### INSTRUCTIONS FOR THE TASK
Restate the records word for word, omitting nothing.

Stored dataset items:
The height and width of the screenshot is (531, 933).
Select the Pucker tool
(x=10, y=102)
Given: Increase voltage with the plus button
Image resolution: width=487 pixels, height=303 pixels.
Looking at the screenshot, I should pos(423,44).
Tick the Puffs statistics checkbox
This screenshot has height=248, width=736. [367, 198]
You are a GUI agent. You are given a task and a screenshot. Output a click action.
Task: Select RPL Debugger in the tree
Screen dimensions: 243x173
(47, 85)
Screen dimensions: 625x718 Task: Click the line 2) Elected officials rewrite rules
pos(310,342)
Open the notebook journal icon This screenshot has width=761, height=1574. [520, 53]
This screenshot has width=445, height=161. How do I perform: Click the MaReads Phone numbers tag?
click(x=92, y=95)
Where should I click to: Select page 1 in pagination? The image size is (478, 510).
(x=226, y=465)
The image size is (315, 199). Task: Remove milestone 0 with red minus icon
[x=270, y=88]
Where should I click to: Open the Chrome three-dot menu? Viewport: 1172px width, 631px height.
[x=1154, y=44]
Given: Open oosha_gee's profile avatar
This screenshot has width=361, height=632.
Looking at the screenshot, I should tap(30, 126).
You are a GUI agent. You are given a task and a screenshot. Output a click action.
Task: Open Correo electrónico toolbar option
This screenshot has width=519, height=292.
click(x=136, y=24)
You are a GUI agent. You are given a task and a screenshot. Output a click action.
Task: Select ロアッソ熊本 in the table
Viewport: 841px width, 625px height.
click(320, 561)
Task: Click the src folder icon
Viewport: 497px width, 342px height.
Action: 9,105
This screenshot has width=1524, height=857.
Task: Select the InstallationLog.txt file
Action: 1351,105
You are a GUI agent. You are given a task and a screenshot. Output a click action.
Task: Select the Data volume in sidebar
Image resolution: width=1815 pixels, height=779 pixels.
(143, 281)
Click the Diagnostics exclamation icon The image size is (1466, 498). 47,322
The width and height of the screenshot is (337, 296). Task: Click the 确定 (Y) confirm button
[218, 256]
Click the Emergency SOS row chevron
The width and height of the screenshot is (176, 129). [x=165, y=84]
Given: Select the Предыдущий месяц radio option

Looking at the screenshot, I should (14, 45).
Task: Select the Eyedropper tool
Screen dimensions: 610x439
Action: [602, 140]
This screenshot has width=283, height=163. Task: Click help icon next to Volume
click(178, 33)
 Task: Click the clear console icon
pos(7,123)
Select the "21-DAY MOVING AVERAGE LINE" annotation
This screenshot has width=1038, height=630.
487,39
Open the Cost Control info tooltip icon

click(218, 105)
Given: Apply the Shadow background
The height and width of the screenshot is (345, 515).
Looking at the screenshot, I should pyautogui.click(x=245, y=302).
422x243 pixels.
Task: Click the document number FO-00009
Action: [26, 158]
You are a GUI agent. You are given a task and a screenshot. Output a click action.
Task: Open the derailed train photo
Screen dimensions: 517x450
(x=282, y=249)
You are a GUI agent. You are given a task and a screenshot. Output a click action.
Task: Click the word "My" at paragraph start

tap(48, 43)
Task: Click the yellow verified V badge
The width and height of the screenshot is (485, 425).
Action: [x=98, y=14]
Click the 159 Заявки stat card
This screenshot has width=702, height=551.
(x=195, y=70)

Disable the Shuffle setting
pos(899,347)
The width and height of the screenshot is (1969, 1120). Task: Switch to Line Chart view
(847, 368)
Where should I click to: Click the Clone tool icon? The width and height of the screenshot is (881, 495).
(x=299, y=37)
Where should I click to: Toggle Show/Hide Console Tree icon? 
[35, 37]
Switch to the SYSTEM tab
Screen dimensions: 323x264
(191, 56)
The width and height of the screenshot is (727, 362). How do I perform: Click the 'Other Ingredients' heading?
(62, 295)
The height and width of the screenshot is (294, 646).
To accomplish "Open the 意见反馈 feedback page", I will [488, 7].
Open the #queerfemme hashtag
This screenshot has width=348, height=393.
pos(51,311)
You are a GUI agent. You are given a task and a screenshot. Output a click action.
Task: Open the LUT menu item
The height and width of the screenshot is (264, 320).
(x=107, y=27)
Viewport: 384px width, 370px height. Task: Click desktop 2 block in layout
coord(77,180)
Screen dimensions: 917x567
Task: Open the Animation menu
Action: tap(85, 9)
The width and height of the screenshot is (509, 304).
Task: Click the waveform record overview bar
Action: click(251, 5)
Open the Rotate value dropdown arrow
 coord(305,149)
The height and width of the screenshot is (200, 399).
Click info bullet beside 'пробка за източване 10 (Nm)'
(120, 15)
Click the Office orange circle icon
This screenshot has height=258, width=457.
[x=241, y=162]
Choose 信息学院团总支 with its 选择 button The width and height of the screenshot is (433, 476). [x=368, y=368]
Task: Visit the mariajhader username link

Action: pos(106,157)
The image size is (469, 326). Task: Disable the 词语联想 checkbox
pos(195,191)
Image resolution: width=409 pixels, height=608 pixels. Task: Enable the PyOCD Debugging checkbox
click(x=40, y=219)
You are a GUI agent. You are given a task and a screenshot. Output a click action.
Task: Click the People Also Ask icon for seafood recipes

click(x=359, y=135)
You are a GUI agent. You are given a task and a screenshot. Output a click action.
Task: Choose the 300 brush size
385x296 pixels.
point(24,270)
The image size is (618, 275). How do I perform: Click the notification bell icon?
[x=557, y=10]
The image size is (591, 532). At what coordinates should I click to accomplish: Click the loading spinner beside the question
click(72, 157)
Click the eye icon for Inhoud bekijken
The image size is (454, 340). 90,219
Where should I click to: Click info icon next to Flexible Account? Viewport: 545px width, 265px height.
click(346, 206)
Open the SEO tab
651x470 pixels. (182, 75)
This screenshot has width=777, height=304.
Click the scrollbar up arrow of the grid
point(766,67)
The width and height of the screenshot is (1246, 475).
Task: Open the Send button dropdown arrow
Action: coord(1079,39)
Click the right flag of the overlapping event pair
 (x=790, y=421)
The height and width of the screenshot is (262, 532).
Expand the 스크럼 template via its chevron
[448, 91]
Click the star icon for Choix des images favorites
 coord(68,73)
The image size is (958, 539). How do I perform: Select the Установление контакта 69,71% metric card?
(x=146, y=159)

### ANSWER TO THIS PROBLEM
The height and width of the screenshot is (531, 933).
Select the Pucker tool
(x=10, y=102)
Given: Increase voltage with the plus button
Image resolution: width=487 pixels, height=303 pixels.
Looking at the screenshot, I should pos(423,44).
Tick the Puffs statistics checkbox
This screenshot has height=248, width=736. [367, 198]
You are a GUI agent. You are given a task and a screenshot. Output a click action.
Task: Select RPL Debugger in the tree
Screen dimensions: 243x173
(47, 85)
Screen dimensions: 625x718 Task: Click the line 2) Elected officials rewrite rules
pos(310,342)
Open the notebook journal icon This screenshot has width=761, height=1574. [520, 53]
This screenshot has width=445, height=161. How do I perform: Click the MaReads Phone numbers tag?
click(x=92, y=95)
Where should I click to: Select page 1 in pagination? The image size is (478, 510).
(x=226, y=465)
The image size is (315, 199). Task: Remove milestone 0 with red minus icon
[x=270, y=88]
Where should I click to: Open the Chrome three-dot menu? Viewport: 1172px width, 631px height.
[x=1154, y=44]
Given: Open oosha_gee's profile avatar
This screenshot has width=361, height=632.
Looking at the screenshot, I should tap(30, 126).
You are a GUI agent. You are given a task and a screenshot. Output a click action.
Task: Open Correo electrónico toolbar option
This screenshot has width=519, height=292.
click(x=136, y=24)
You are a GUI agent. You are given a task and a screenshot. Output a click action.
Task: Select ロアッソ熊本 in the table
Viewport: 841px width, 625px height.
click(320, 561)
Task: Click the src folder icon
Viewport: 497px width, 342px height.
Action: 9,105
This screenshot has width=1524, height=857.
Task: Select the InstallationLog.txt file
Action: 1351,105
You are a GUI agent. You are given a task and a screenshot. Output a click action.
Task: Select the Data volume in sidebar
Image resolution: width=1815 pixels, height=779 pixels.
(143, 281)
Click the Diagnostics exclamation icon The image size is (1466, 498). 47,322
The width and height of the screenshot is (337, 296). Task: Click the 确定 (Y) confirm button
[218, 256]
Click the Emergency SOS row chevron
The width and height of the screenshot is (176, 129). [x=165, y=84]
Given: Select the Предыдущий месяц radio option

Looking at the screenshot, I should (14, 45).
Task: Select the Eyedropper tool
Screen dimensions: 610x439
Action: [602, 140]
This screenshot has width=283, height=163. Task: Click help icon next to Volume
click(178, 33)
 Task: Click the clear console icon
pos(7,123)
Select the "21-DAY MOVING AVERAGE LINE" annotation
This screenshot has width=1038, height=630.
487,39
Open the Cost Control info tooltip icon

click(218, 105)
Given: Apply the Shadow background
The height and width of the screenshot is (345, 515).
Looking at the screenshot, I should pyautogui.click(x=245, y=302).
422x243 pixels.
Task: Click the document number FO-00009
Action: [26, 158]
You are a GUI agent. You are given a task and a screenshot. Output a click action.
Task: Open the derailed train photo
Screen dimensions: 517x450
(x=282, y=249)
You are a GUI agent. You are given a task and a screenshot. Output a click action.
Task: Click the word "My" at paragraph start

tap(48, 43)
Task: Click the yellow verified V badge
The width and height of the screenshot is (485, 425).
Action: [x=98, y=14]
Click the 159 Заявки stat card
This screenshot has width=702, height=551.
(x=195, y=70)

Disable the Shuffle setting
pos(899,347)
The width and height of the screenshot is (1969, 1120). Task: Switch to Line Chart view
(847, 368)
Where should I click to: Click the Clone tool icon? The width and height of the screenshot is (881, 495).
(x=299, y=37)
Where should I click to: Toggle Show/Hide Console Tree icon? 
[35, 37]
Switch to the SYSTEM tab
Screen dimensions: 323x264
(191, 56)
The width and height of the screenshot is (727, 362). How do I perform: Click the 'Other Ingredients' heading?
(62, 295)
The height and width of the screenshot is (294, 646).
To accomplish "Open the 意见反馈 feedback page", I will [488, 7].
Open the #queerfemme hashtag
This screenshot has width=348, height=393.
pos(51,311)
You are a GUI agent. You are given a task and a screenshot. Output a click action.
Task: Open the LUT menu item
The height and width of the screenshot is (264, 320).
(x=107, y=27)
Viewport: 384px width, 370px height. Task: Click desktop 2 block in layout
coord(77,180)
Screen dimensions: 917x567
Task: Open the Animation menu
Action: tap(85, 9)
The width and height of the screenshot is (509, 304).
Task: Click the waveform record overview bar
Action: click(251, 5)
Open the Rotate value dropdown arrow
 coord(305,149)
The height and width of the screenshot is (200, 399).
Click info bullet beside 'пробка за източване 10 (Nm)'
(120, 15)
Click the Office orange circle icon
This screenshot has height=258, width=457.
[x=241, y=162]
Choose 信息学院团总支 with its 选择 button The width and height of the screenshot is (433, 476). [x=368, y=368]
Task: Visit the mariajhader username link

Action: pos(106,157)
The image size is (469, 326). Task: Disable the 词语联想 checkbox
pos(195,191)
Image resolution: width=409 pixels, height=608 pixels. Task: Enable the PyOCD Debugging checkbox
click(x=40, y=219)
You are a GUI agent. You are given a task and a screenshot. Output a click action.
Task: Click the People Also Ask icon for seafood recipes

click(x=359, y=135)
You are a GUI agent. You are given a task and a screenshot. Output a click action.
Task: Choose the 300 brush size
385x296 pixels.
point(24,270)
The image size is (618, 275). How do I perform: Click the notification bell icon?
[x=557, y=10]
The image size is (591, 532). At what coordinates should I click to accomplish: Click the loading spinner beside the question
click(72, 157)
Click the eye icon for Inhoud bekijken
The image size is (454, 340). 90,219
Where should I click to: Click info icon next to Flexible Account? Viewport: 545px width, 265px height.
click(346, 206)
Open the SEO tab
651x470 pixels. (182, 75)
This screenshot has width=777, height=304.
Click the scrollbar up arrow of the grid
point(766,67)
The width and height of the screenshot is (1246, 475).
Task: Open the Send button dropdown arrow
Action: coord(1079,39)
Click the right flag of the overlapping event pair
 (x=790, y=421)
The height and width of the screenshot is (262, 532).
Expand the 스크럼 template via its chevron
[448, 91]
Click the star icon for Choix des images favorites
 coord(68,73)
The image size is (958, 539). How do I perform: Select the Установление контакта 69,71% metric card?
(x=146, y=159)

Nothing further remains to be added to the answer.